Originally published at: https://boingboing.net/2024/02/15/maggots-interrupt-flight.html
…
WTAF
Didn’t that happen in the film “Suspiria”?
Flying the last bus you’ll ever take.
“Maggots. It had to be maggots.”
“Delta: We Love Tot Flies And It Shows.”
Mmmm - free snacks on this flight!!!
How the fuck did a dead fish get through airport security? Is that allowed? Also - why? Especially if it’s old enough to have maggots.
Turning the flight around seems a little extreme. They could have just microwaved the fish to kill the maggots.
Well it looks like the airline finally found that missing pet
You monster! We need a 'vomiting emoji.
Did not have “Rain of Maggots” on my Apocalypse Bingo card…
Where is my puke emoji!!!
Yep. Still a problem well into the future, but decidedly cuter.

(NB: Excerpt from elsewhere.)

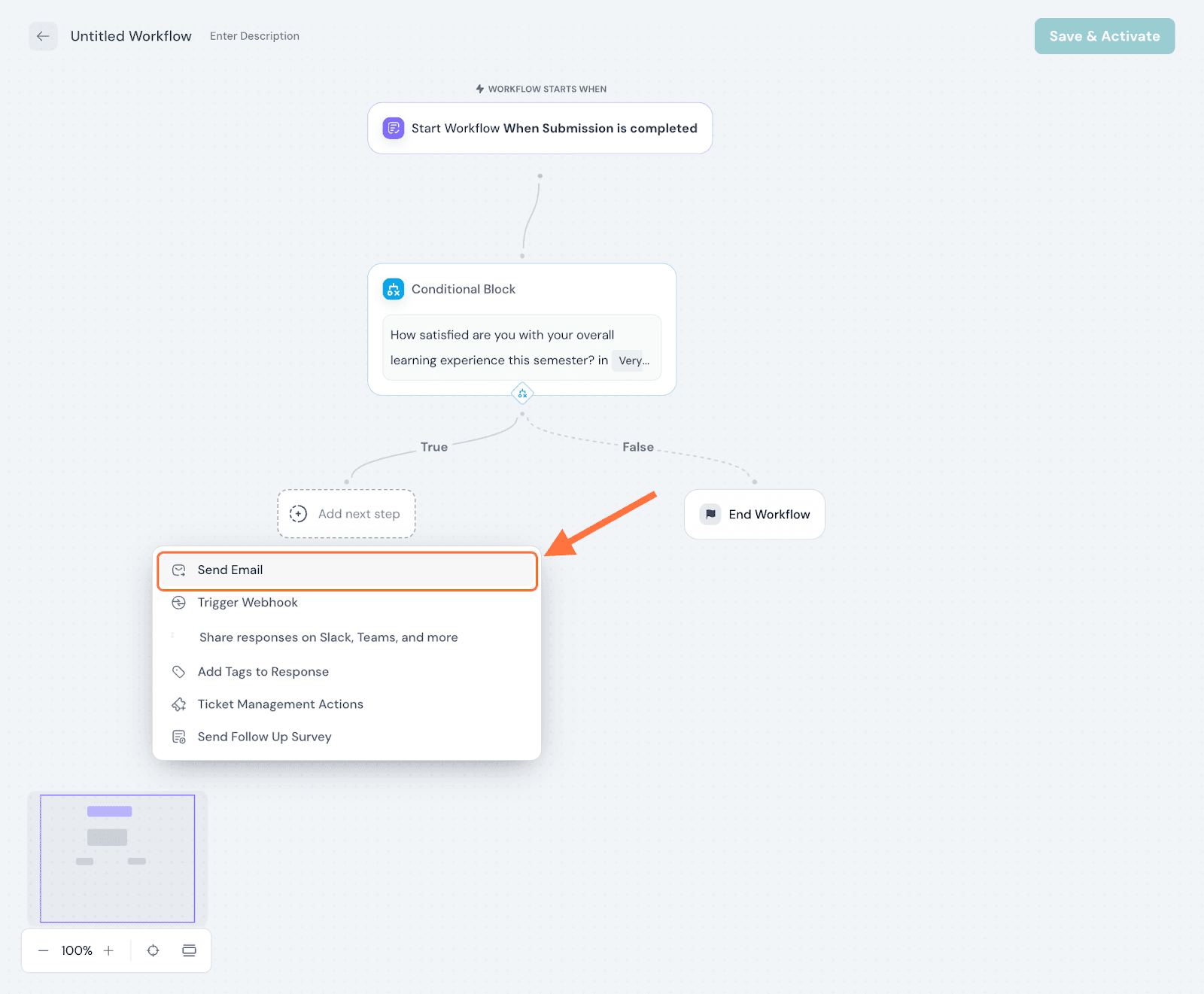Select Send Follow Up Survey
The width and height of the screenshot is (1204, 994).
264,737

(I’m just happy not to be aware of a silly gif that better represents the incident. 0_o )
It wasn’t dead when it went through security, the maggots were a flight snack.
I have the weirdest boner right now.
Something similar, but fortunately not as disgusting happened to me.
We where stopping over at Fumicino Airport in Rome, on the way to Milan.
There had been a problem at Calabria where we boarded and about half the luggage wasn’t loaded in our plane. So some of us had to wait as the luggage would turn up, in different incoming planes.
There was a desperate woman compaining at the desk that she had packed a large fresh fish in her luggage and by the time she would get it, it would probabbly not be good enough to eat anymore.
The women working at the desk would look at each other puzzled, who would pack a fish their luggage?